▸ **Problem to solve**: Return the data below exactly, please, but drop the pictures.

▸ **Data records**:
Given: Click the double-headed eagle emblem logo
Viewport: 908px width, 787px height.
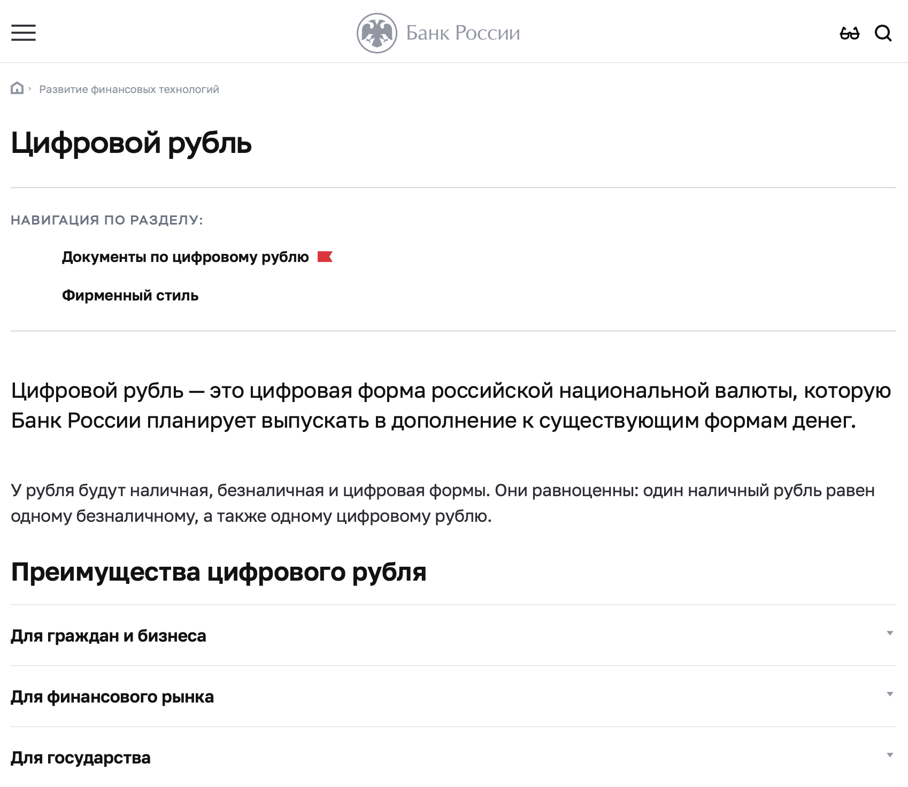Looking at the screenshot, I should point(376,33).
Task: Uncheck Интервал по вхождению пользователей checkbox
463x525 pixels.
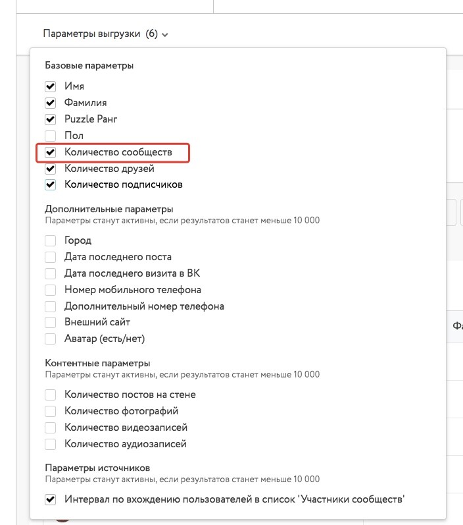Action: (x=51, y=500)
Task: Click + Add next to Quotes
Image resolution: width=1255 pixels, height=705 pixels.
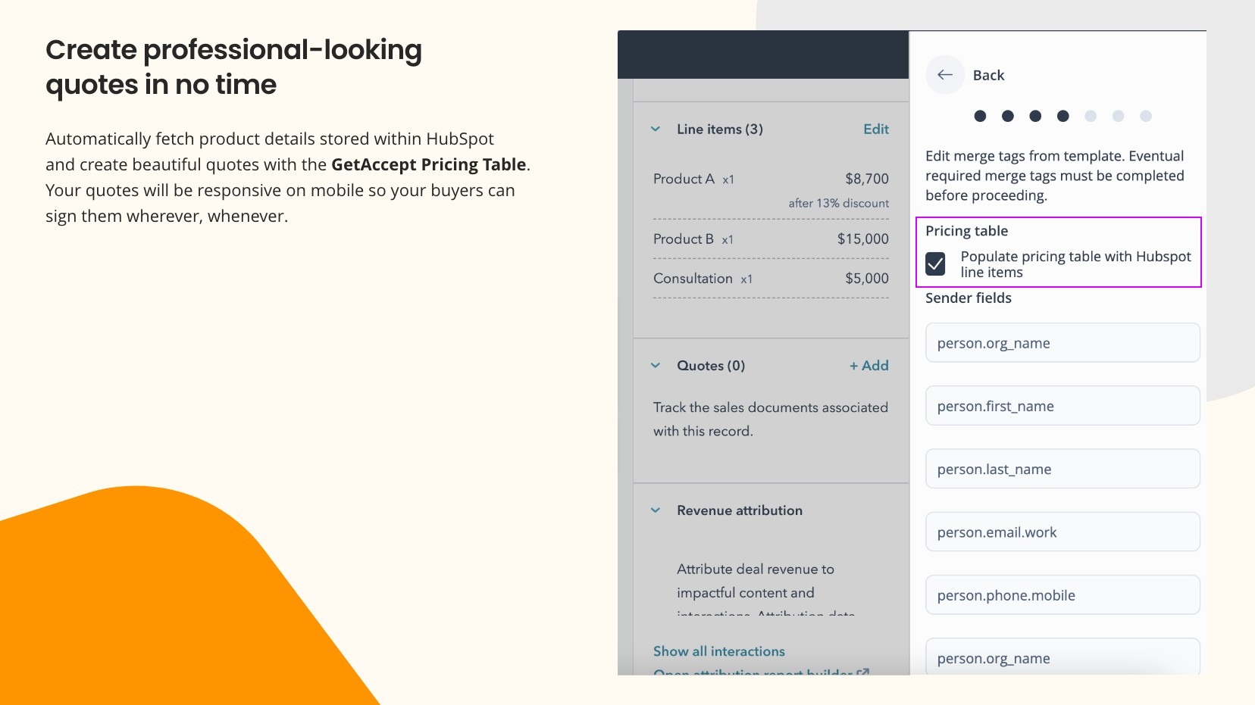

▸ **Task output**:
Given: Click the double-headed eagle emblem logo
Viewport: 908px width, 787px height.
Looking at the screenshot, I should point(376,33).
Task: Uncheck Интервал по вхождению пользователей checkbox
463x525 pixels.
Action: (x=51, y=500)
Task: Click + Add next to Quotes
Image resolution: width=1255 pixels, height=705 pixels.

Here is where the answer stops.